The evil that walks the halls of high school

by Kasie Hebert

Definition: Stereotype n. a standardized conception or image of a person or specific group or objects. Popular Culture: An Introductory Text, by Jack Nachbar and Kevin Laus

Have you ever referred to the people who seem like they may have a lot of confidence, outgoing, social, or dressed to the highest potential as “preps”?

Have you ever thought of the people who wear black ensembles to be “freaks”?

Have you considered people who wear Wrangler jeans with rodeo belt buckles as the people who are “country”?

Have you recently referred to the people who are so called naïve and unfamiliar with the social and intellectual life on campus as “stupid freshmen?”

Take a look around you and think about it; is there anyone in your class that you stereotypically judge because they don't have the same interests as you?

Nothing to be alarmed about, because stereotyping is often a natural function of the human species and its cultural mind. On the other hand, the culture we live in is only endorsed upon the beliefs that we have as free-willed human beings.

Of course you have a positive stereotype and a negative stereotype.

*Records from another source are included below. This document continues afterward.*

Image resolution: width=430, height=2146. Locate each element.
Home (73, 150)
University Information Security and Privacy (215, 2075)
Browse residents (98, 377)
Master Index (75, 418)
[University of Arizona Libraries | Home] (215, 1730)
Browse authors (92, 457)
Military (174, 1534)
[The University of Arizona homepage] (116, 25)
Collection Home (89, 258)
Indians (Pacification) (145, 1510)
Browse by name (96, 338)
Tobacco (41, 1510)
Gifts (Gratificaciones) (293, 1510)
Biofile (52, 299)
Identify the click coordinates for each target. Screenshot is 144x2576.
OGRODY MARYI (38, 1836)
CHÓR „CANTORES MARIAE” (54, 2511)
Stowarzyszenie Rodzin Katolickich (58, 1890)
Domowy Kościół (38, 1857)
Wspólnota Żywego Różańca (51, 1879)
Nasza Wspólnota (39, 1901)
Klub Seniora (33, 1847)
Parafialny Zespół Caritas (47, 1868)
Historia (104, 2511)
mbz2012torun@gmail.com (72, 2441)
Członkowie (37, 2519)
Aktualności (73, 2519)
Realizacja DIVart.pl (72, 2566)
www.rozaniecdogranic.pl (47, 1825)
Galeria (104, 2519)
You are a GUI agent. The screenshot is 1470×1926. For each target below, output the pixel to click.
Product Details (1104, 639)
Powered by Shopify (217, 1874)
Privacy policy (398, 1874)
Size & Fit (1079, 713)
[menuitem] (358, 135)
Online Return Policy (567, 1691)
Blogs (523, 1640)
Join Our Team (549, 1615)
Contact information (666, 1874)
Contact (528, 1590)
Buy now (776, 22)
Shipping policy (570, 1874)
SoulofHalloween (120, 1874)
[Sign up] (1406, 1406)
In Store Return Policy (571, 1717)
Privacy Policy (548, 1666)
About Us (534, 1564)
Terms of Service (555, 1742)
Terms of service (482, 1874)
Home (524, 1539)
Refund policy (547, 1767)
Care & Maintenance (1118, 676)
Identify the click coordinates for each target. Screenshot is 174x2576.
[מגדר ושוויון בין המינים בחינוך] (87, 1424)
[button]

Unfortunately, in high school, we are surrounded by more negative than positive ones.

So often, this stereotyping at the adolescent level can cause frustration and unhappiness to its victims if we consider the characteristic to be unacceptable among the population.

The bottom line is that stereotyping simplifies the traits that make people so unique.

A stereotype only covers minimal aspects of a person's life and does not delve into who a person actually is.

So what if you don't like to do the same things as someone else...you can't judge a person until you really get to know them.